[AIM OF THE TASK]
Put the items, starting with the first line and going on through the line with "Action: (1335, 608)" (that line included), into a Markdown table with the columns Row and Line. Number each row, skip blank lines, and leave the pictures out.
— Start —
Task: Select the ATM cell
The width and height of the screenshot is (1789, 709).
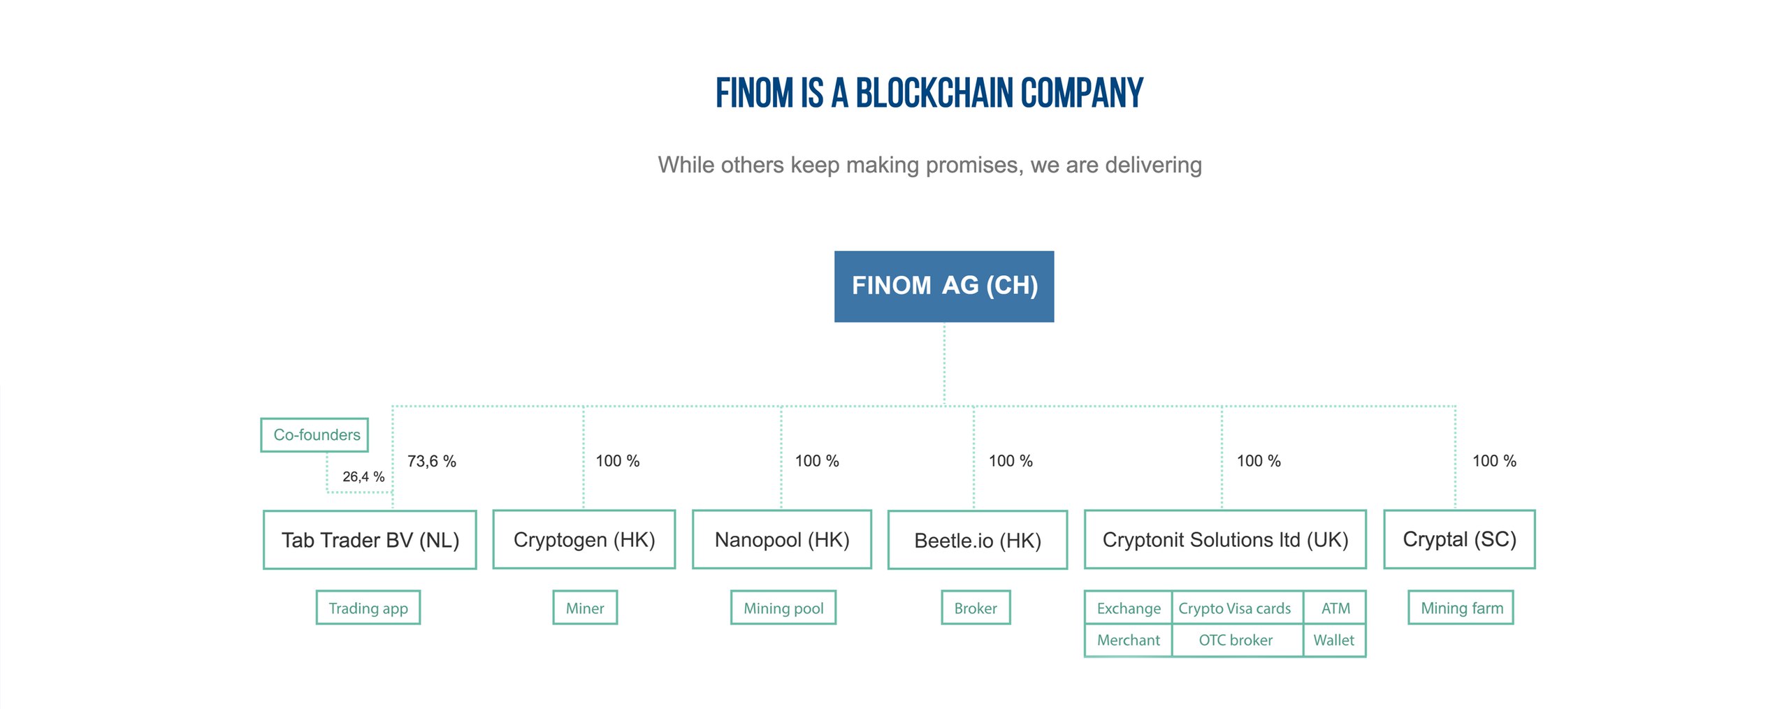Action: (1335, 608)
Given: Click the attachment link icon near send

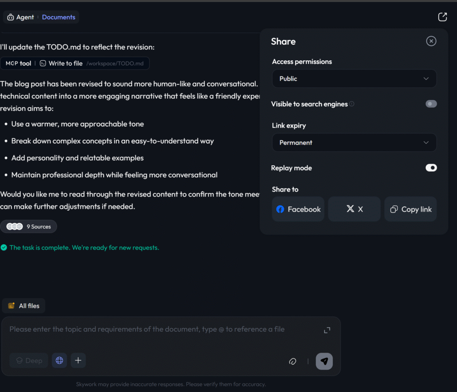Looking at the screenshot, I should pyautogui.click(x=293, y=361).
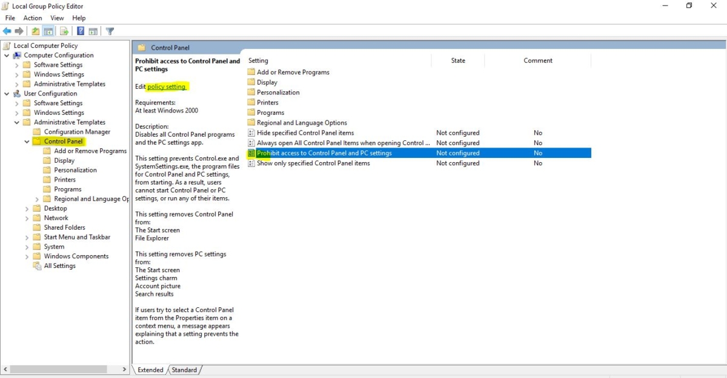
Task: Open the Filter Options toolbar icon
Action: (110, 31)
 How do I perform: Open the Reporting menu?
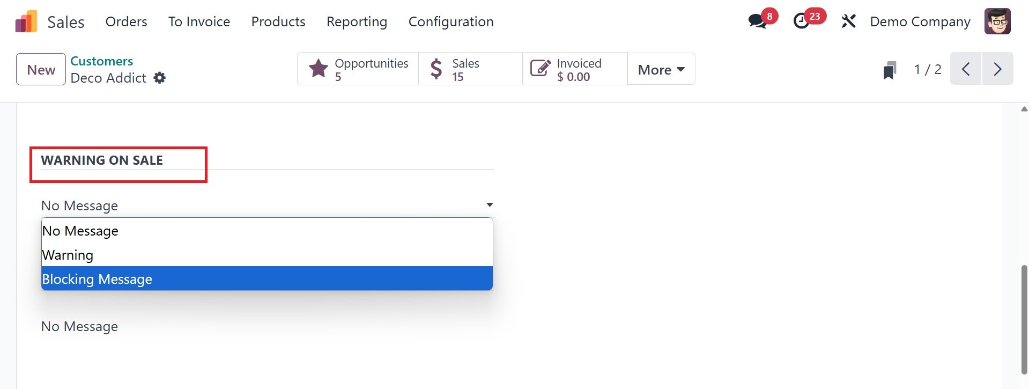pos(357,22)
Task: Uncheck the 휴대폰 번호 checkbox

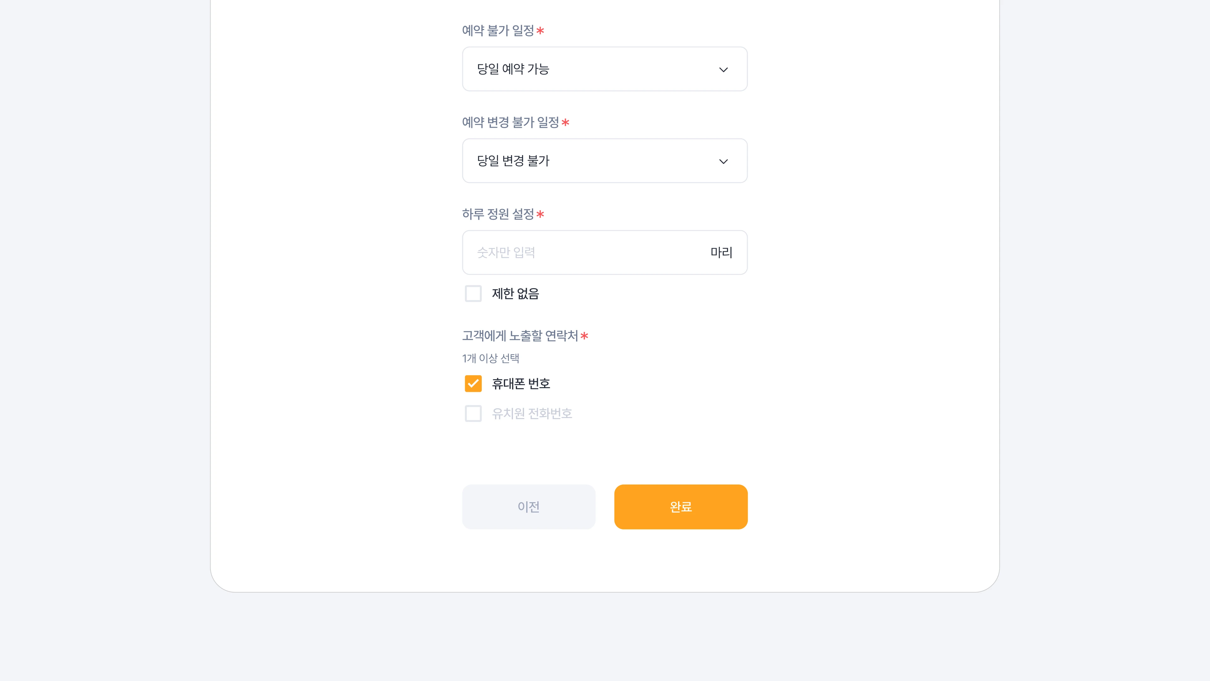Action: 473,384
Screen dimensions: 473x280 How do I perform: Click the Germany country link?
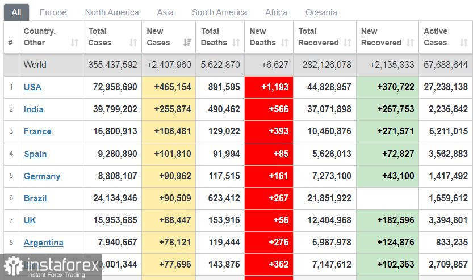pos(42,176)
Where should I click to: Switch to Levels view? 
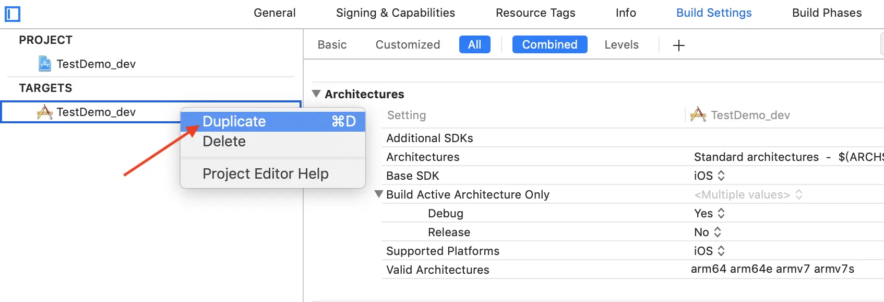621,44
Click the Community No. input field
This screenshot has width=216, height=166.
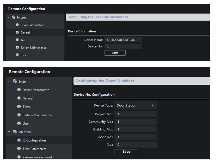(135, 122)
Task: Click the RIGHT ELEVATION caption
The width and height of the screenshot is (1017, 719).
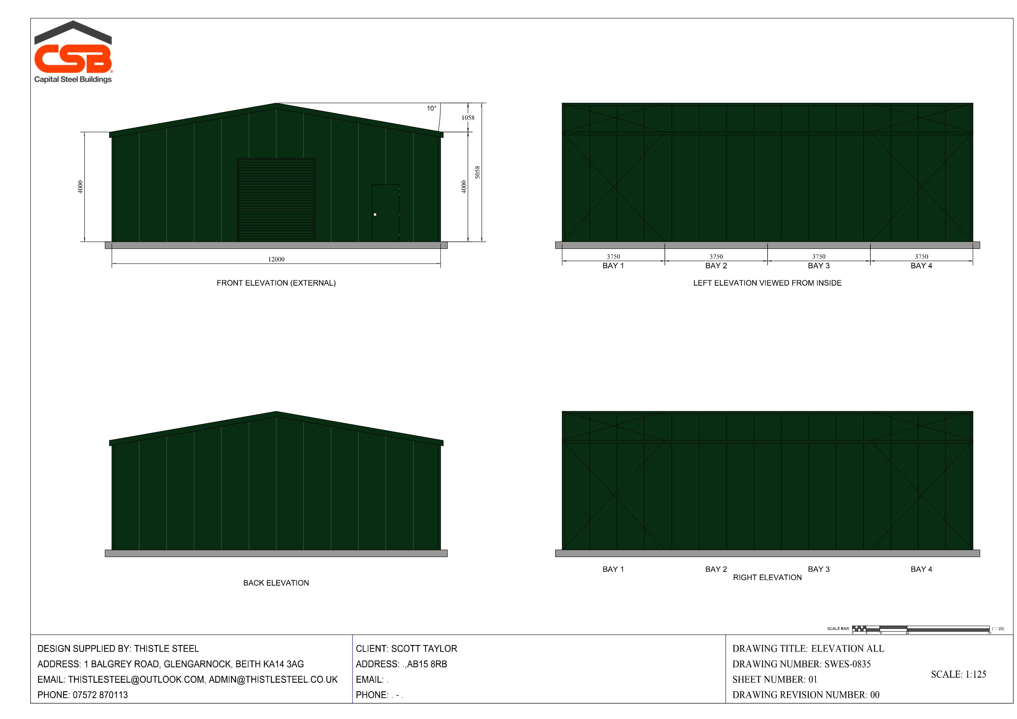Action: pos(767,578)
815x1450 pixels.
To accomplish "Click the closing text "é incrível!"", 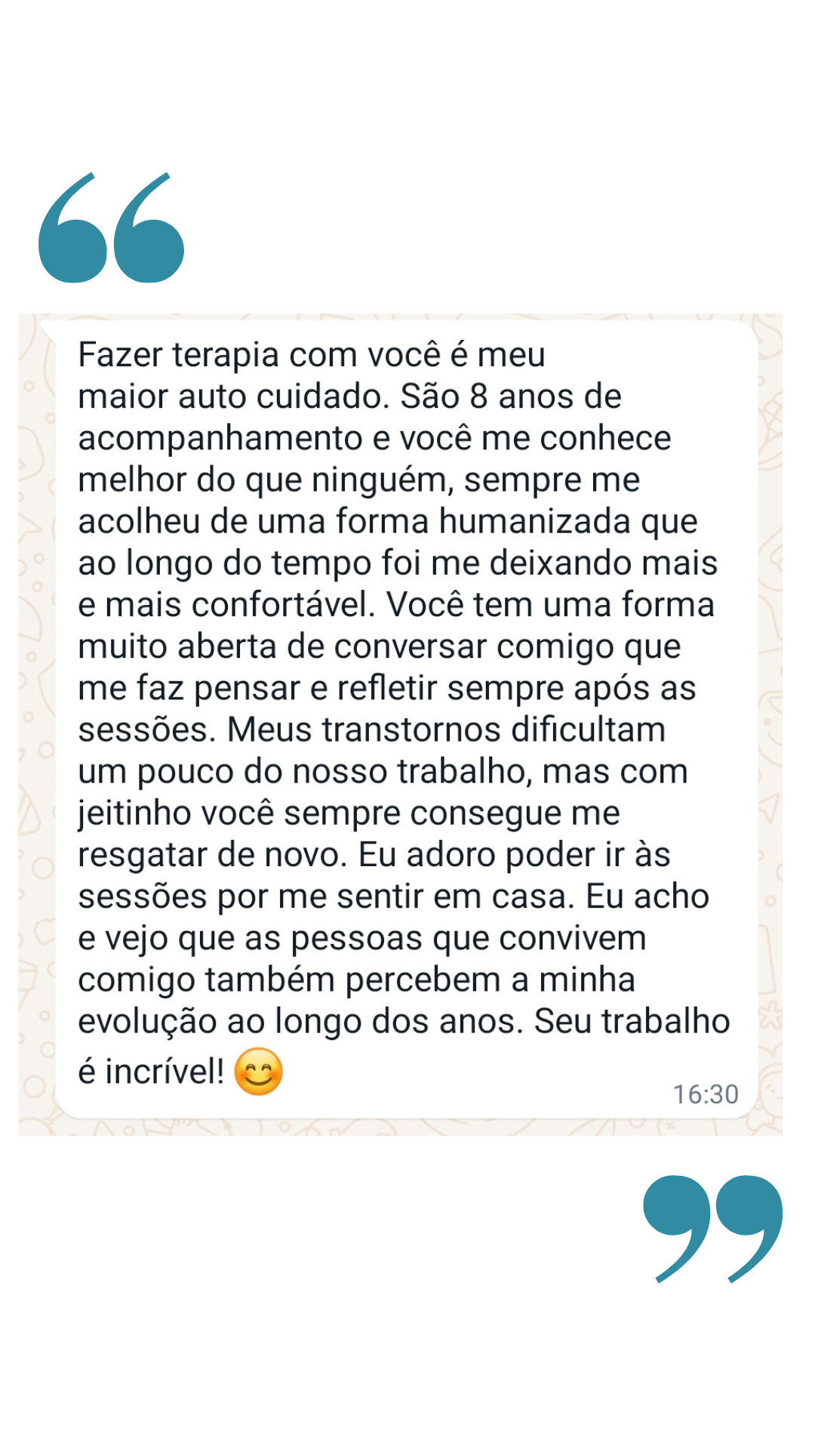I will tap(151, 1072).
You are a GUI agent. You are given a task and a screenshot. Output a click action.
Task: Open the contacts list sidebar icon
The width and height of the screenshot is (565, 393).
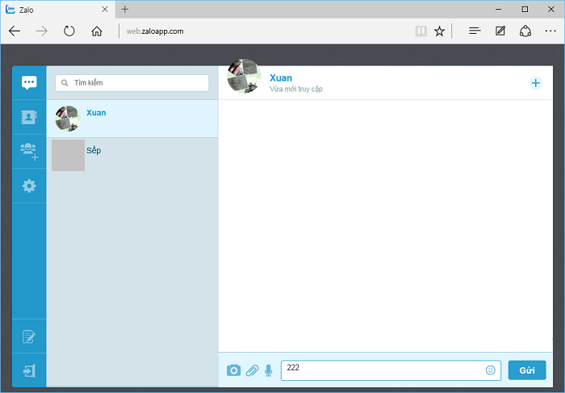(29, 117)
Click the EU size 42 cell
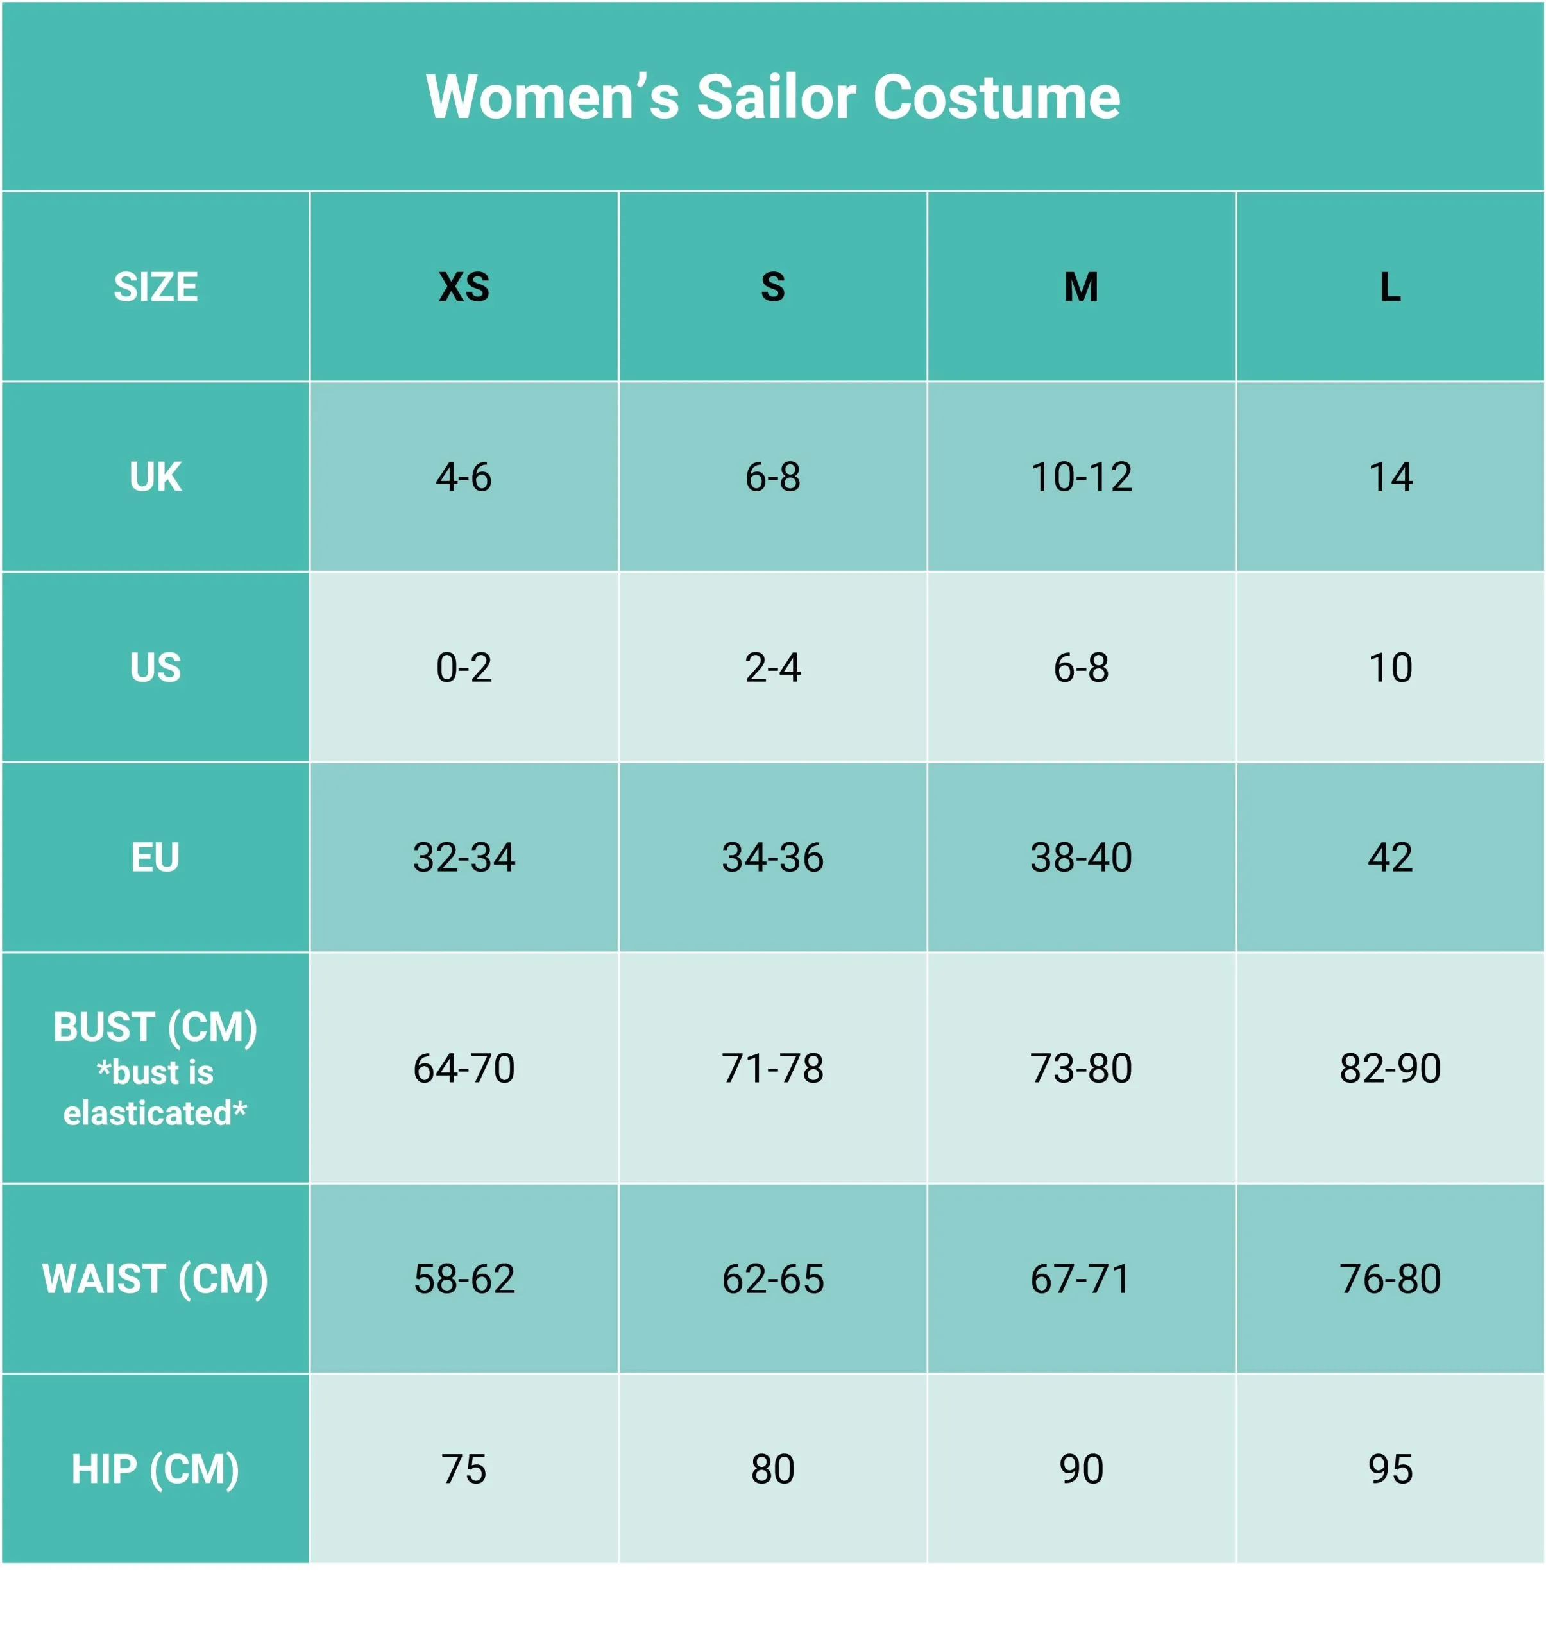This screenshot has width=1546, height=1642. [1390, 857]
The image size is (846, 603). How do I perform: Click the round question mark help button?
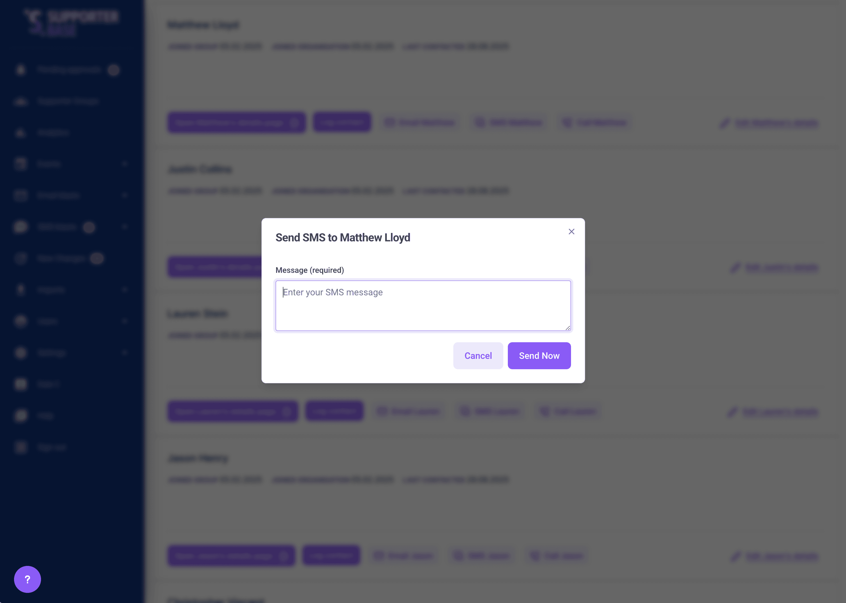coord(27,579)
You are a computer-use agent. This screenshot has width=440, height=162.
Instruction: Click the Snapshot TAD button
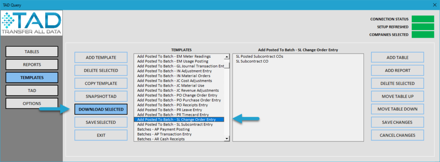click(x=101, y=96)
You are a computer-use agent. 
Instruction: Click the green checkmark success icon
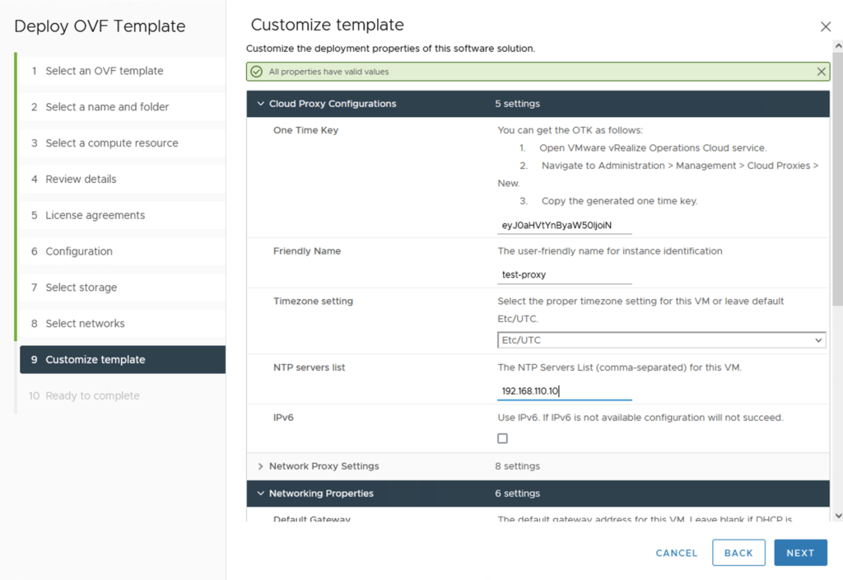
— End —
[COMPLETE ANSWER]
| Row | Line |
|---|---|
| 1 | Task: Select the ATM cell |
| 2 | The width and height of the screenshot is (1789, 709). |
| 3 | Action: (1335, 608) |